先日、株主総会ではないが、組織として業務の正当性やこれからの方針を監査的な組織に説明することがあった。
これに関してはしっかり準備して、自分で納得できる対応ができた、と思っている。
これまでの方針を転換させる説明内容であったため、委員からどのような反応があるか、部下達は不安だったようだが、私にとってはこれしかないという選択肢だったため、不安を抱えながらも自分の考えに突き進めた。
結論として、成功だったと思っている。
この成功に気をよくした私は、やはり自分のやり方が間違っていなかったと慢心した。
いや、頭を垂れることを忘れちゃいけない気持ちがあったので、謙虚に成功を受け止めるよう努力していた。
それでも慢心してしまっていたのだと思う。
数日後に、別の監査役への説明の準備が十分でなく、会議の席上で大きな失態を犯した。
ごくごく単純な質問に答えられず、把握できていませんと回答せざるを得なかったのだ。
慢心から来る油断。
回答してからの私には、この言葉が重く重くのしかかっていた。
残りの会議も上の空。
絵に描いたような基本をおろそかにしたことによる大失態。

困難な事案を自分の力で解決できたと感じたとき、慢心が生まれる。
そんなときに冒頭の言葉を思い出し、うまくいったことを忘れて、真摯に次の課題に取り組む姿勢が必要だ。
口だけでいい気になっちゃいけないと言うことには意味がない。
次から次へとやってくる事案に対して、まっすぐ向き合い丁寧な対応をする。
実際にそれができなきゃならない。

これは、調子乗りの私にはとっても難しいことだ。
すぐに自分の力を過信してしまう愚か者だからな。
お前はどうだ?
できるか?

新型コロナの対応するならば

2021-01-17 19:06:16 | リーダー
もしも自分が日本の新型コロナ感染症(以下「コロナ」)対策の責任者(極論すると首相)となったら、自分ならどのように決断し行動するか?
リーダーのはしくれとして考えてみた。

まず大きな方針として、一切の経済を止めない。
その結果の感染拡大は受容する。
生活様式としてマスクの着用や密を避けるという、日常的な習慣をつけるよう個人にお願いする。
持病を持つ人や高齢者でコロナが怖い人の対応として、外出しなくてもその方々が生活できるような対策を取る。
その結果、感染者や重傷者、死者が増加することへの理解を求める
コロナの感染症法における感染症の分類を5類に改めて、保健所や医療機関の逼迫を防止する。

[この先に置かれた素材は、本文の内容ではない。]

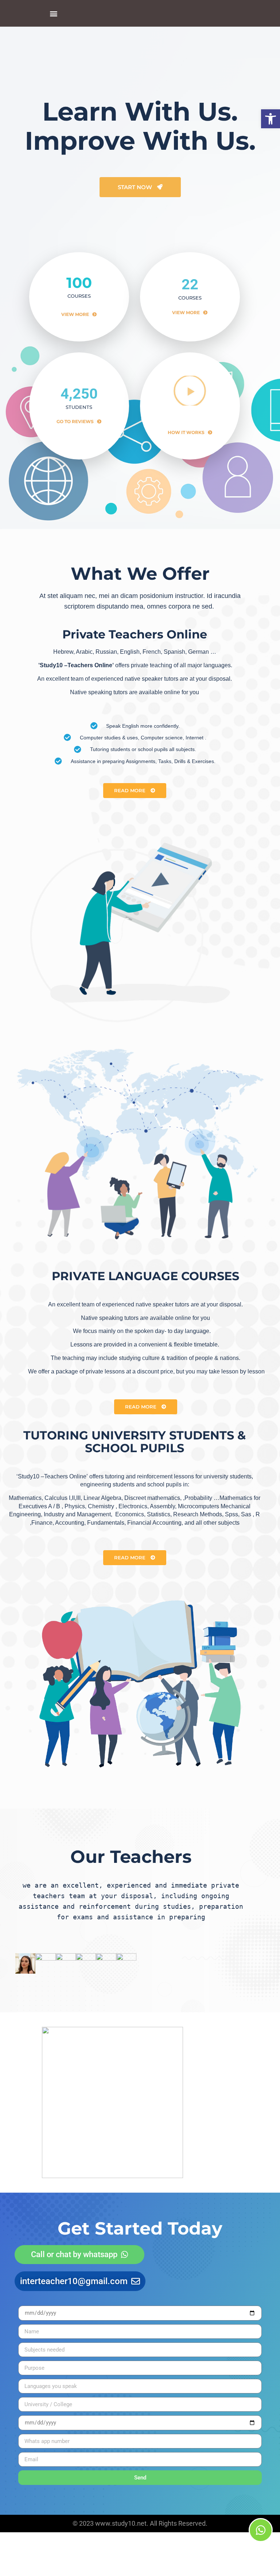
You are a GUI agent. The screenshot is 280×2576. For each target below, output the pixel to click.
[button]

要は社会としてコロナと戦わず、経済を止めない道を選ぶ。
ウィルスが地球上に存在すること、未知のウィルスが発生することがあること、ウィルスが変異することは自然の摂理として当然のことだ。
そんな自然の摂理と戦っても勝てるわけがない。
実際、年末からの感染者数は増加の一方だ。
ウィルスの活動期に中途半端な対策をしても感染拡大を防ぐことはできない。
インフルエンザウィルスと同じだ。

きっと、数字などのエビデンスに基づく客観的事実を集めるとコロナがインフルエンザよりも恐ろしいウィルスであるとは言い切れないと思う。
問題は、ワクチンや治療薬がないことだが、インフルエンザの治療薬の開発には10年以上要している。
治療薬がない中で、我々はインフルエンザと長い間、付き合ってきている。
相応の重傷者や死者を出しながら。
それと同じことだ。
社会として、落ち着いて新型コロナウィルスを受け入れよう、ということだ。

この場合、リーダーとしてなすべきことは、
①コロナと戦わないという方針を立てたこと、これまでと変わらず経済を回していくことを国民に伝える。
②コロナを恐れる人向けの対策(リモートワークなど)を行う。
③コロナを必要以上に恐れず、日常的に各個人ができる対策をしっかりと行うようお願いしする。
④この結果、重傷者や死者が増える可能性が高いことを国民に理解してもらう努力をする。
⑤誰かのコロナ対策が十分でないと非難したり、誰かのコロナ対策がやりすぎだと非難することなく、落ち着いて対応するよう理解を求める。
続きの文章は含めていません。